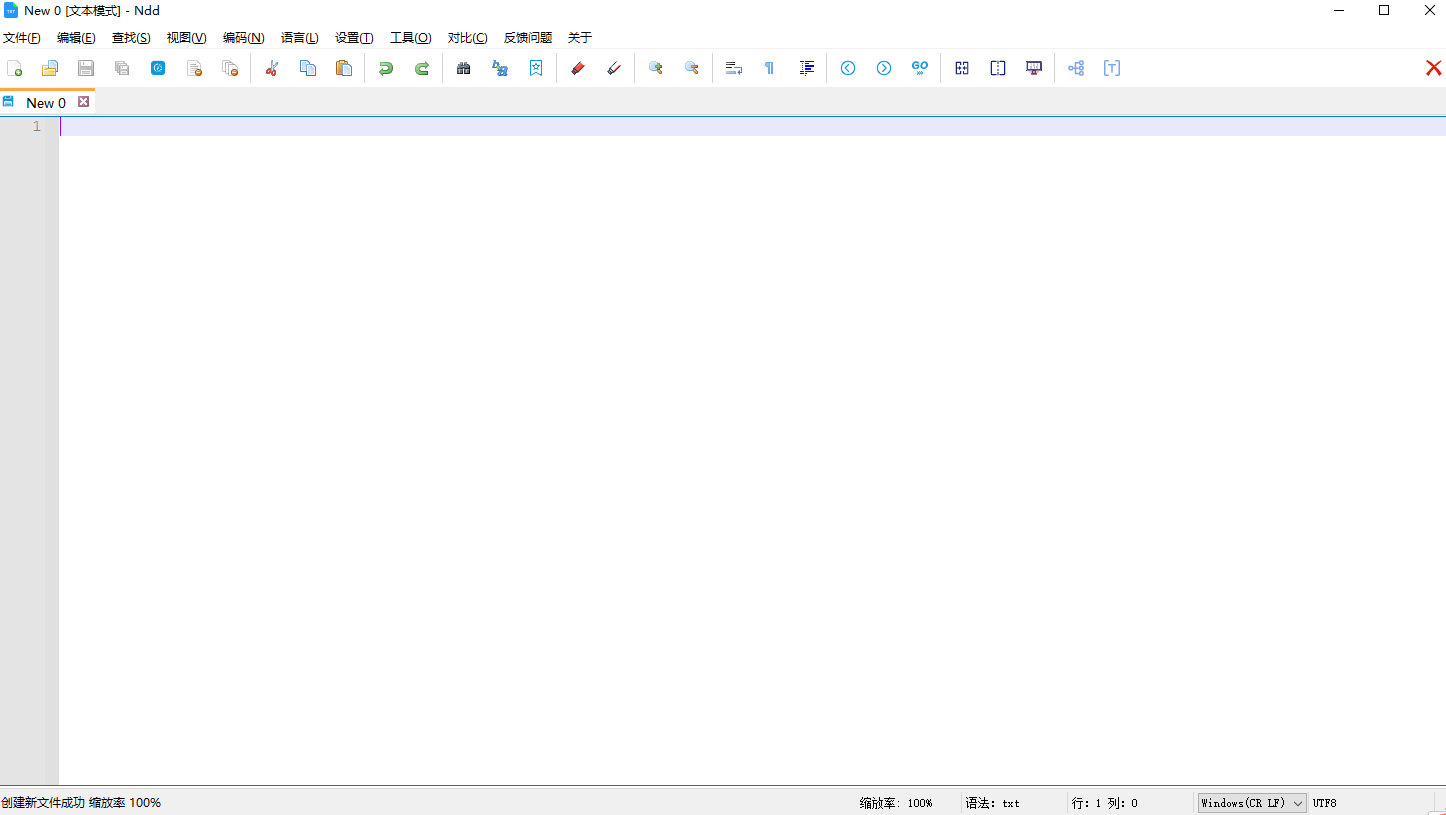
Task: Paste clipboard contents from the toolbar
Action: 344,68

==================================================

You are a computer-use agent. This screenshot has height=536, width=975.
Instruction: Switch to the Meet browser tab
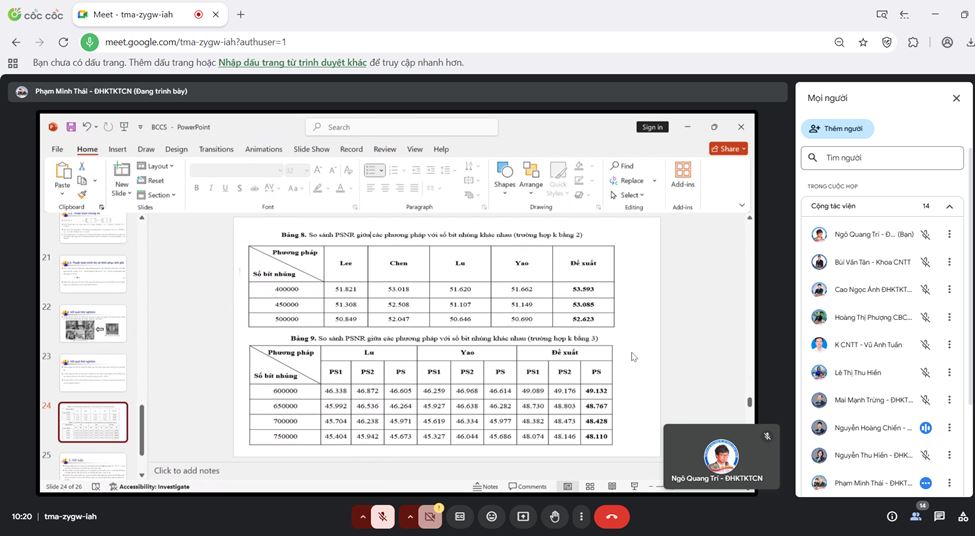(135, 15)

==================================================

EXERCISE DETAILS: Return every line of the listing above that contains the string "height", matching case exactly.

FINAL ANSWER:
You are a computer-use agent. This screenshot has height=536, width=975.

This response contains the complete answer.